Discussion: Multiple studies have shown that SCD and exogenous estrogen use independently increase the risk of thromboembolic events. However, while extensive data is available on VOC frequency in the general SCD population, including a meta-analysis of 52 studies published in Orphanet Journal of Rare Diseases in 2021, the incidence of VOC with estrogen CSHT remains unknown. Our transgender patient suffered frequent vaso-occlusive complications of SCD while receiving CSHT for male-to-female transition, requiring nine hospitalizations in one year. In risk-benefit discussions regarding hypothetical increased risk for VOC with CSHT, her consistent choice was to continue CSHT as a priority in maintaining her self-identity and quality of life.Additionally, limited data is available to guide the management of SCD in transgender women. A Letter to the Editor published in the American Journal of Hematology in 2018 acknowledged the complexities and significance of SCD in transgender females. Nonadherence to SCD-modifying therapy in the presence of stroke history precluded one of their patients from receiving adequate doses of CSHT, and she relied on non-prescribed estrogen supplementation to obtain feminization of features. For another patient, CSHT was discontinued due to frequent SCD complications including recurrent PE and VOC. Otherwise, the literature addressing SCD patients receiving estrogen therapy have involved ethinyl estradiol use in cisgender women; these data cannot be effectively extrapolated to transgender women because 17-β estradiol, not ethinyl estradiol, is used for CSHT.
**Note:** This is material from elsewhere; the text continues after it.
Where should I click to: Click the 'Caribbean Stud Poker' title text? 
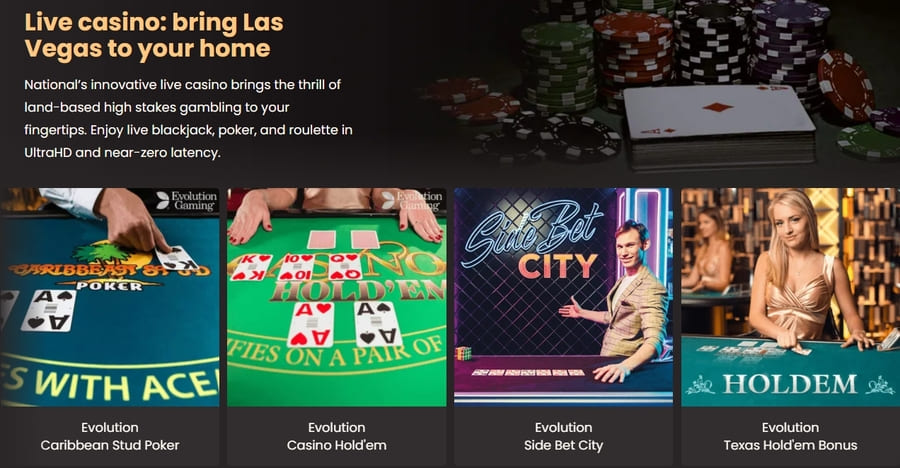click(x=110, y=445)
Conclusions: More investigation is warranted regarding the frequency of VOC in SCD patients, including analysis of comparable morbidity within specific subpopulations such as transgender SCD patients. The correlation between estrogen CSHT and incidence of VOC in female transgender patients with SCD remains unclear. This case report intends to spread awareness of this important population of high-risk individuals for which providers must advocate. Consequences of decisions surrounding medical therapy for transgender patients with SCD are far-reaching, intertwined with self-identity and strongly influence quality of life.